■ What is needed
Provide the number of lines in the entries below containing "mode", with no further words.

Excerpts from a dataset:
========
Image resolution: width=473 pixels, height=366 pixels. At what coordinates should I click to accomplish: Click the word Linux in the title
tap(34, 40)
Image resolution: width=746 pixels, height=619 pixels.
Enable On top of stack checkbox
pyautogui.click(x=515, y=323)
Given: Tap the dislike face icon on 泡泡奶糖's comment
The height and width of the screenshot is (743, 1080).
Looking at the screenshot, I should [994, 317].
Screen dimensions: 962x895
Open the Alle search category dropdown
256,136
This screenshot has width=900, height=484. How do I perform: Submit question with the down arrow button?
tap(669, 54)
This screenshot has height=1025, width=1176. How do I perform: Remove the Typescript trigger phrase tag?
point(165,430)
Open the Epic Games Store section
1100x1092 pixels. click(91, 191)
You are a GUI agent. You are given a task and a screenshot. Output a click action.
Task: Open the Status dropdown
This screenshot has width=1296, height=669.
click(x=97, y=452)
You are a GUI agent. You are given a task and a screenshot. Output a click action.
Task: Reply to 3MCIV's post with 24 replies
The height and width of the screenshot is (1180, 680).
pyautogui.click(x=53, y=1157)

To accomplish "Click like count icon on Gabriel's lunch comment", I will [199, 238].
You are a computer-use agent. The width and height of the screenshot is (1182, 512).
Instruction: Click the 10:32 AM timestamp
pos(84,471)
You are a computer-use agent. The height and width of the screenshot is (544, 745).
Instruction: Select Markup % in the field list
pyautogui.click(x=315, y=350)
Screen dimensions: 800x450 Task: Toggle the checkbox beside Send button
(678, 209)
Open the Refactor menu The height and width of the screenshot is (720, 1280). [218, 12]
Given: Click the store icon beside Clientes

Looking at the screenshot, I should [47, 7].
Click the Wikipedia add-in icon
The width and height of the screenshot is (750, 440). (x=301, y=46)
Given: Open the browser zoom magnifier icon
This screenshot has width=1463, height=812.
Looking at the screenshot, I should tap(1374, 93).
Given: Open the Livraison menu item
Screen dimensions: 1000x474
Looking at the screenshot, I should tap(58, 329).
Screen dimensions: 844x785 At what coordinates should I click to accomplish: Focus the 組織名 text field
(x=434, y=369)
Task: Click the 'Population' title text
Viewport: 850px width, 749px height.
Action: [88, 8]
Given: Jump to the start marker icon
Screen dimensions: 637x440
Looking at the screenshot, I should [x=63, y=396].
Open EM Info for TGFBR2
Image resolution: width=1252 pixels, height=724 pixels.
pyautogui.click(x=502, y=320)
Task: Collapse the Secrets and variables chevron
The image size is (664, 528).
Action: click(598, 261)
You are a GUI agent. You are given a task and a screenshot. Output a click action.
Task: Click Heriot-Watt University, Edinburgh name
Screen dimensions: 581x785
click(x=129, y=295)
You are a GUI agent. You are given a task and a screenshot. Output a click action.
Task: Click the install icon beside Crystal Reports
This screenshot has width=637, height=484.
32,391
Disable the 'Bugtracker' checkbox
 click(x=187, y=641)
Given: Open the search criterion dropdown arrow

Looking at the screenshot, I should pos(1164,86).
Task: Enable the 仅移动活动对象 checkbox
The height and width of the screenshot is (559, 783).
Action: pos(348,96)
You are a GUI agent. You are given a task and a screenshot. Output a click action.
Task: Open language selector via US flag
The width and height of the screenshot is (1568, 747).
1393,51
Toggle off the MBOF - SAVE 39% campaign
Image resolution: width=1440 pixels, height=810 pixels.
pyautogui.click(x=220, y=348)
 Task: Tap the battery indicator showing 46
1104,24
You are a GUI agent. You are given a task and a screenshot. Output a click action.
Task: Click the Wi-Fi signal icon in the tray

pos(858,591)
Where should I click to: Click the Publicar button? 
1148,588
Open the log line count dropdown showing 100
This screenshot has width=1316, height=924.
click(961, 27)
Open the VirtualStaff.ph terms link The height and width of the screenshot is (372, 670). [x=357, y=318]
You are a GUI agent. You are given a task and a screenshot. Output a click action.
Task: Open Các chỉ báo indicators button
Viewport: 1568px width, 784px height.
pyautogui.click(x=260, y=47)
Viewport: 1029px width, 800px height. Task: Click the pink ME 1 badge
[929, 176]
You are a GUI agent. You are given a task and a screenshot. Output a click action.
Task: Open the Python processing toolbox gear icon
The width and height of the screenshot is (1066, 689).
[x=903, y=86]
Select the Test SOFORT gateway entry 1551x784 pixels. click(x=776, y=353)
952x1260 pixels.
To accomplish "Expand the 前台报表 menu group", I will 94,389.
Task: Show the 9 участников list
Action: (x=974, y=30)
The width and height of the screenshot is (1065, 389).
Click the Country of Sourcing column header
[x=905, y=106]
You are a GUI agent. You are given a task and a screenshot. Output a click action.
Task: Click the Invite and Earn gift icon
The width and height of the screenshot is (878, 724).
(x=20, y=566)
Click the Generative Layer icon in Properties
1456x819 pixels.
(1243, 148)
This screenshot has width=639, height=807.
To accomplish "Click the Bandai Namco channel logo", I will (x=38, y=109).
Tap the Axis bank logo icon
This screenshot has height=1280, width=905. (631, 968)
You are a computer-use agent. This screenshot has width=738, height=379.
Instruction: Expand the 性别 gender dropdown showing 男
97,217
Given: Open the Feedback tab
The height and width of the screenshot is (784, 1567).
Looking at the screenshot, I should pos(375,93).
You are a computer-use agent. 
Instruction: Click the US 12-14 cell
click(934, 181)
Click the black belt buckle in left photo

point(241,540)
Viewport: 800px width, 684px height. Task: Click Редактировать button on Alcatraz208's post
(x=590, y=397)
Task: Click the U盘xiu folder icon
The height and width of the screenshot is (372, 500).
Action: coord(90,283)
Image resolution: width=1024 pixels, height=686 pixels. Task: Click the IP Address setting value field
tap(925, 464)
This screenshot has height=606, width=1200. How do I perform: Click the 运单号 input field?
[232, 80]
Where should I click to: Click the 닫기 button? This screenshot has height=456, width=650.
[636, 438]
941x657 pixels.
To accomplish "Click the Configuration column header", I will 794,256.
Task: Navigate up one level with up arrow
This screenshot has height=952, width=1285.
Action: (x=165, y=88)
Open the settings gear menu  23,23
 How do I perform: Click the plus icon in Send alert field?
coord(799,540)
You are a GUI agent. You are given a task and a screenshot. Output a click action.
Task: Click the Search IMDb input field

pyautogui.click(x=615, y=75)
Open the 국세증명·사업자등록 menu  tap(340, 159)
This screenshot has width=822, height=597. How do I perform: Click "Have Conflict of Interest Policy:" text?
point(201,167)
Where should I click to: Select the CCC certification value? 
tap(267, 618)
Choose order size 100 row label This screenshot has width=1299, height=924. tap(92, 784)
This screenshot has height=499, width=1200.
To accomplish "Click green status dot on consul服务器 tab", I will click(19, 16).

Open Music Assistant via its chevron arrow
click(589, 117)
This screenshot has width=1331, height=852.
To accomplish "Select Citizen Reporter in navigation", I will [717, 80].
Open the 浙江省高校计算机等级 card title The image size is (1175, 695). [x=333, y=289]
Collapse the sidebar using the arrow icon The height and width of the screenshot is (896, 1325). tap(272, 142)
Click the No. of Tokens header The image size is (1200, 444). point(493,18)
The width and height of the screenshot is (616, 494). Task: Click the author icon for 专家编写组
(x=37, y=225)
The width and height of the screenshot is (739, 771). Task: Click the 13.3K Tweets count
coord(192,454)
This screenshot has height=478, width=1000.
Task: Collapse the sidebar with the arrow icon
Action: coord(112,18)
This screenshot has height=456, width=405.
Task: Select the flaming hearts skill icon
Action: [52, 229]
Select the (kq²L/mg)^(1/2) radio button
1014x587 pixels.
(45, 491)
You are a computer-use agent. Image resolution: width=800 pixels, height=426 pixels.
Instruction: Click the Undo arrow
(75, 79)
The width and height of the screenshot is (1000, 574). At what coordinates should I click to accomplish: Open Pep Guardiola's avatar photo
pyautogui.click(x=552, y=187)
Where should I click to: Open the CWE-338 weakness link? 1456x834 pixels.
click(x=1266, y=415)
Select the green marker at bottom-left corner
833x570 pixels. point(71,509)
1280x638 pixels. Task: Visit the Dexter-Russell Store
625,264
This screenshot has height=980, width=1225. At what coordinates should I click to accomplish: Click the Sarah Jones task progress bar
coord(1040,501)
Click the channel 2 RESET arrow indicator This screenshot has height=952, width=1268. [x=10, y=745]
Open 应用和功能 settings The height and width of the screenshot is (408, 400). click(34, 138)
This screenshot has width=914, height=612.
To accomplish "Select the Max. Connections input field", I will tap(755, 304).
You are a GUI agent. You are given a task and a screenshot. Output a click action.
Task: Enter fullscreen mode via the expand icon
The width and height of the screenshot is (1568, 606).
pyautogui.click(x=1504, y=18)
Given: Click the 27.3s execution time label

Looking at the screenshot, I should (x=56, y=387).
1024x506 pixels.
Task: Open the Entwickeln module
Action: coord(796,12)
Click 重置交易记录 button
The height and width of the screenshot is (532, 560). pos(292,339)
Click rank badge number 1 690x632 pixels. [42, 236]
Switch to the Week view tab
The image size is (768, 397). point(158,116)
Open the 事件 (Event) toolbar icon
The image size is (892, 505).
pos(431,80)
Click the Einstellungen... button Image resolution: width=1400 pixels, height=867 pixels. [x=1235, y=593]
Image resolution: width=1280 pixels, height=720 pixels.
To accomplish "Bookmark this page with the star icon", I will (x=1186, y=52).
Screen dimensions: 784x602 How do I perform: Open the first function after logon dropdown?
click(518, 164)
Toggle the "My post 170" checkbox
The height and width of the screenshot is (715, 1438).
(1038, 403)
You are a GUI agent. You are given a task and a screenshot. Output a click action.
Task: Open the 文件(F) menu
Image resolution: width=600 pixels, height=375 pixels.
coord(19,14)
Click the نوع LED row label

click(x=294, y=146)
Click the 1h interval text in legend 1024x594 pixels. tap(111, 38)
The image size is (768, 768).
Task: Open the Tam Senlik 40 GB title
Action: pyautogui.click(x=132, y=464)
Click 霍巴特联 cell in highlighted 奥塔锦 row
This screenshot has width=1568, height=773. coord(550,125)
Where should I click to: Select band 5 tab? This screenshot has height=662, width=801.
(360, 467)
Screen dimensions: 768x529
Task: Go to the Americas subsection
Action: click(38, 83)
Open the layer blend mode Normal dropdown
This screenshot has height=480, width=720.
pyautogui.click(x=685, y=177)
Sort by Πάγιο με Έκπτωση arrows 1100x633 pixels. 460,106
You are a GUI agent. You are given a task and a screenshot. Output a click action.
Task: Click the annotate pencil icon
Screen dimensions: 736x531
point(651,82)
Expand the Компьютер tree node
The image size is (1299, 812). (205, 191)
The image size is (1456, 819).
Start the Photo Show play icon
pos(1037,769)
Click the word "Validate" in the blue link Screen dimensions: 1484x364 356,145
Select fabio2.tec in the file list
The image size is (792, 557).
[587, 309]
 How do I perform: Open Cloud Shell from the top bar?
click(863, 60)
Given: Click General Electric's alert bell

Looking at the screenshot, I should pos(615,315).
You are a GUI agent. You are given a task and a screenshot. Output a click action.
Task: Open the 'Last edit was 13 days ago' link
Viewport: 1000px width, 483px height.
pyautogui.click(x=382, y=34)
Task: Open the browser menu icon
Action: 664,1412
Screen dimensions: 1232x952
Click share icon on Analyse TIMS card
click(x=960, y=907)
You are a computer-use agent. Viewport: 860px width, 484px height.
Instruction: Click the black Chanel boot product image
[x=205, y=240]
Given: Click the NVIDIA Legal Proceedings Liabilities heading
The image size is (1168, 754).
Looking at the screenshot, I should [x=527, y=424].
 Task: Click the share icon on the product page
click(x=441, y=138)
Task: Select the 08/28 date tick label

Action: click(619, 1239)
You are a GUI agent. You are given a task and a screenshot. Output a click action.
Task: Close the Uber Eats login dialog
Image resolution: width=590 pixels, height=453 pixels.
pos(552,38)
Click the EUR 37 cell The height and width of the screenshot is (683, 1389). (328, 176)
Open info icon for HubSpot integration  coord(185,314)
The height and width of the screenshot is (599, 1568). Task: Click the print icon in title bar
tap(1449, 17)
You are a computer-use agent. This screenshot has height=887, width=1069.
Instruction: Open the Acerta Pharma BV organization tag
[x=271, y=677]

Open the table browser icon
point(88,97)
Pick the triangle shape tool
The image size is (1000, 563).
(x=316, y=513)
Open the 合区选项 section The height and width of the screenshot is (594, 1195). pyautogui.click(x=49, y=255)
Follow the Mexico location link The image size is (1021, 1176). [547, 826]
========
■ Answer for the task
2